Immune response of the Antarctic sea urchin Sterechinus neumayeri: cellular, molecular and physiological approach / Respuesta inmune del erizo de mar Antártico Sterechinus neumayeri: un enfoque celular, molecular y fisiológico

Abstract In the Antarctic marine environment, the water temperature is usually between 2 and - 1.9 °C. Consequently, some Antarctic species have lost the capacity to adapt to sudden changes in temperature. The study of the immune response in Antarctic sea urchin (Sterechinus neumayeri) could help us understand the future impacts of global warming on endemic animals in the Antarctic Peninsula. In this study, the Antarctic sea urchins were challenged with lipopolysaccharides and Vibrio alginolitycus. The cellular response was evaluated by the number of coelomocytes and phagocytosis. A significant increase was observed in red sphere cells and total coelomocytes in animals exposed to LPS. A significant rise in phagocytosis in animals stimulated by LPS was also evidenced. Moreover, the gene expression of three immune related genes was measured by qPCR, showing a rapid increase in their expression levels. By contrast, these immune genes showed a depression in their expression by a thermal effect at 5 and 10 °C. In addition, during bacterial injection, the oxygen consumption was higher in challenged animals. Our results showed that the immune response in the Antarctic sea urchin may be affected by acute thermal stress and that this immune response has a metabolic cost. Rev. Biol. Trop. 63 (Suppl. 2): 309-320. Epub 2015 June 01.

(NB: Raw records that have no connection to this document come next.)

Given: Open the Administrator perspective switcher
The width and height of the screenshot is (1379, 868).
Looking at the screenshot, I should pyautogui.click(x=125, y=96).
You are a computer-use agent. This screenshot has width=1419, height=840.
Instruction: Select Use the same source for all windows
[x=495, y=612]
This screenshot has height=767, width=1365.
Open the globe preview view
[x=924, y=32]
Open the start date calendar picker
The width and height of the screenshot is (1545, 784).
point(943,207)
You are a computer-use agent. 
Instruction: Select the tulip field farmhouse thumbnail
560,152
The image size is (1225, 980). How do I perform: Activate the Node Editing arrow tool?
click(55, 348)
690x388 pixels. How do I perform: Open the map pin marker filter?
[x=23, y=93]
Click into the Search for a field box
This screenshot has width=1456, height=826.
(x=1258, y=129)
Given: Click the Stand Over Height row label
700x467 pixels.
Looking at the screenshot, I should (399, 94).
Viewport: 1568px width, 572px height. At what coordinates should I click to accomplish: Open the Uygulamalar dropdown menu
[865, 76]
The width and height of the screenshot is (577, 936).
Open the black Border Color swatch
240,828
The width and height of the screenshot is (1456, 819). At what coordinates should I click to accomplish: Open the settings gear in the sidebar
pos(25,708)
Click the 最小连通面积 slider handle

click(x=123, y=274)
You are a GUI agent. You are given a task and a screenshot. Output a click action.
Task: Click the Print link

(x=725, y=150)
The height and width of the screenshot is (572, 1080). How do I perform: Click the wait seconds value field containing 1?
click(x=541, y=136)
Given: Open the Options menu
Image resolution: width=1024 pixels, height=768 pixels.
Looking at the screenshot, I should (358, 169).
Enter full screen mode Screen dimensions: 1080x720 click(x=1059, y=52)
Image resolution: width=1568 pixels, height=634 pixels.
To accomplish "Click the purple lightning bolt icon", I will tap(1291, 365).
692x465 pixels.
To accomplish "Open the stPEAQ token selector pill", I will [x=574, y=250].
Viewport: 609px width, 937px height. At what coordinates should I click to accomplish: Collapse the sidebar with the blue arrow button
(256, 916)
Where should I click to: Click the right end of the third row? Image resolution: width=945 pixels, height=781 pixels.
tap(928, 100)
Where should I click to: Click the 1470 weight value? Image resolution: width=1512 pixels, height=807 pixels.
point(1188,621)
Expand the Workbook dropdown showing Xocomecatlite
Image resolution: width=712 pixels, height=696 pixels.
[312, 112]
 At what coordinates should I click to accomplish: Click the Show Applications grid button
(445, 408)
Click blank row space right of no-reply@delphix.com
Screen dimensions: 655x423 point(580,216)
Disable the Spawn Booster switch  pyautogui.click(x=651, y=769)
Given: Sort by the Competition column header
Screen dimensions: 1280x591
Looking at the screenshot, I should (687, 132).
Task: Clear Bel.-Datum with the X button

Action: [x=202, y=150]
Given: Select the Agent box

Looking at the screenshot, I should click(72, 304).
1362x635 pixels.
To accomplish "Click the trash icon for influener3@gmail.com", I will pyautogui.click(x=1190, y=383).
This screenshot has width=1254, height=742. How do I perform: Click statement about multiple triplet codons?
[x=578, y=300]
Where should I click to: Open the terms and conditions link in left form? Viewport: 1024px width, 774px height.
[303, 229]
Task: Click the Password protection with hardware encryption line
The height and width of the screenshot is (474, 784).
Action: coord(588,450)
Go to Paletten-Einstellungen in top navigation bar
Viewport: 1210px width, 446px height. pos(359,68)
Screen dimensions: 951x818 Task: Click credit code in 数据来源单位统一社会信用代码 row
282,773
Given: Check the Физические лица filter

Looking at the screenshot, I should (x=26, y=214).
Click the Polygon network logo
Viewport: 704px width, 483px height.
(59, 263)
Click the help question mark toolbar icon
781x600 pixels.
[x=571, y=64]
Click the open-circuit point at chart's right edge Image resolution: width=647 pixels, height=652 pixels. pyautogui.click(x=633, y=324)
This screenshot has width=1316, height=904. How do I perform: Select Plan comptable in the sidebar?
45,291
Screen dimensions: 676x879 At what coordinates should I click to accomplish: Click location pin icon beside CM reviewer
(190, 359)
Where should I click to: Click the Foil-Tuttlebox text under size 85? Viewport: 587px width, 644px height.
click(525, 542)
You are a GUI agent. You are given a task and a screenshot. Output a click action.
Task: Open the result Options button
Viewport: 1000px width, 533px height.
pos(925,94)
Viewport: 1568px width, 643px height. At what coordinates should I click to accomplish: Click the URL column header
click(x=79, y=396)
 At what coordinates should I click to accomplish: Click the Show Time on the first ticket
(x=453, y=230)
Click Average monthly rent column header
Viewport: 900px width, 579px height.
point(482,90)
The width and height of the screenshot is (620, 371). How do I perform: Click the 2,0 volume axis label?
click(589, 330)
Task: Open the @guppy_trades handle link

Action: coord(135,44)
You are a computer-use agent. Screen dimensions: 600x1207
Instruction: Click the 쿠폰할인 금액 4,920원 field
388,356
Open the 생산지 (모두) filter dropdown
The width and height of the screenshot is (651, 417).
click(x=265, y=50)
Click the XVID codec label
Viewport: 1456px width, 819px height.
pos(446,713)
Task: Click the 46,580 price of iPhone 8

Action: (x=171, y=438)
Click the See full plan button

Resumen En el medio ambiente de la Antártica la temperatura del agua es de entre 2 y - 1.9 °C. Por consecuencia ciertas especies han perdido la capacidad de adaptarse a los cambios repentinos de la temperatura del agua. El estudio de la respuesta inmune del erizo antártico (Sterechinus neumayeri) podría ayudar a comprender los futuros impactos en los animales endémicos del cambio climático en la Península Antártica. En este estudio nosotros hemos evaluado la respuesta inmunitaria de S. neumayeri respecto de estimulaciones con bacterias (Lipopolisacáridos y Vibrio alginolitycus) asi como durante el estrés térmico a 5 y 10 °C. La respuesta del erizo fue evaluada en relación al número de celomocitos circulantes, capacidad fagocítica de estos y por el análisis de la expresión de tres genes inmunitarios. Después de la estimulación con LPS un aumento significativo de células esferoidales rojas, de amebocitos fagocíticos y de celomocitos totales fue observado después de las primeras horas de estimulación, de la misma manera que la capacidad fagocítica. Por otra parte los tres genes inmunes medidos mostraron un aumento significativo de su expresión por qPCR después de la estimulación con LPS. El estrés térmico de 5 °C produjo un aumento de la expresión de estos tres genes inmunitarios, por el contrario a una temperatura más alta (10 °C) se produce la reducción de dos de entre ellos. Adicionalmente un aumento del consumo de oxígeno fue observado durante la estimulación bacteriana. Nuestros resultados muestran que la respuesta inmunitaria en el erizo antártico puede ser afectada por el estrés térmico agudo y que la respuesta inmune en invertebrados antárticos tendría un costo metabólico.